── EXCERPT TO READ

This strong effect, z = 4.59, showed that participants thought a religious leader would want them to help a family that belongs to their religious group, whereas God would want them to help a family that does not belong to the religious group (cf. These values were analyzed by one-way ANOVA on Condition (God/Leader), F(1, 113) = 23.22, p < .001, partial η2= .17. People expected the religious leader would want them to help the religious ingroup family (M = 6.71, SD = 2.67), whereas they expected God would want them to help the outgroup family (M = 4.39, SD = 2.48)). I find the dissociation between God and religious leaders interesting. The strength of the effect makes me belief that this is a replicable finding.
Sinaceur, M., Adam, H., Van Kleef, G. A., & Galinsky, A. D. (2013). The advantages of being unpredictable: How emotional inconsistency extracts concessions in negotiation. Journal of Experimental Social Psychology, 49(3), 498-508.

────
── INFORMATION SUPPLIED

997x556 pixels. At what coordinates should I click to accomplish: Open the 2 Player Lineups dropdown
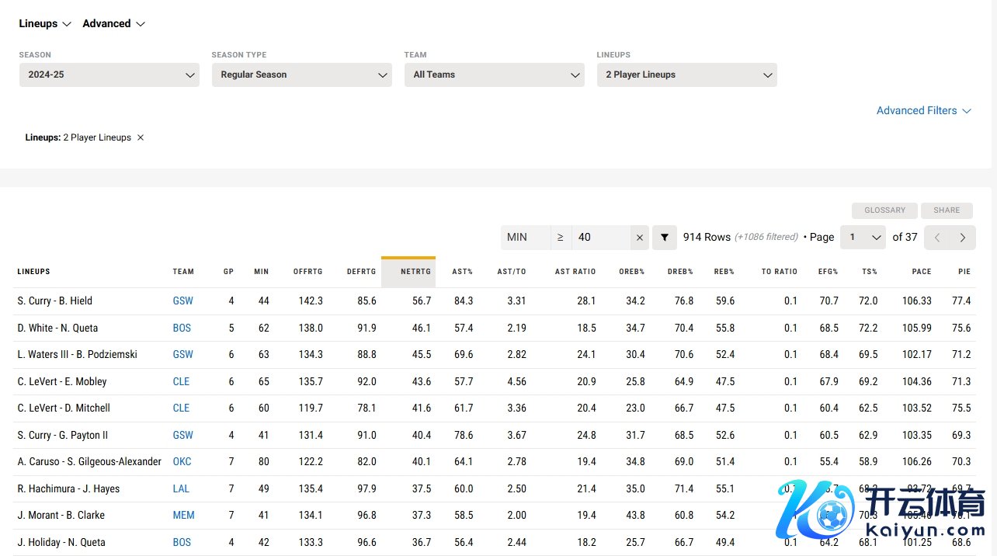coord(686,75)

────

* ACTIVITY LIST:
(1) Summarize the excerpt on God and religious leaders in two sentences.
(2) Based on the excerpt on God and religious leaders, say whether each statement agrees with it. Answer yes or no, and quote the words that decide it. (a) The values were analyzed by a one-way ANOVA on Condition. (b) People expected God would want them to help the ingroup family. (c) The writer doubts the finding would replicate.
(3) Reproduce the passage of the excerpt on God and religious leaders from "Sinaceur, M., Adam, H., Van" to "Psychology, 49(3), 498-508.".
The material placed after the excerpt is separate from it.

* EXERCISE SOLUTIONS:
(1) Participants thought a religious leader would want them to help a family from their own religious group, but that God would want them to help a family outside it, and this effect was strong (z = 4.59). The writer finds this dissociation between God and religious leaders interesting and, because of the effect's strength, considers it a replicable finding.

(2)
(a) Yes: "These values were analyzed by one-way ANOVA on Condition (God/Leader)"
(b) No: "whereas they expected God would want them to help the outgroup family"
(c) No: "this is a replicable finding"

(3)
Sinaceur, M., Adam, H., Van Kleef, G. A., & Galinsky, A. D. (2013). The advantages of being unpredictable: How emotional inconsistency extracts concessions in negotiation. Journal of Experimental Social Psychology, 49(3), 498-508.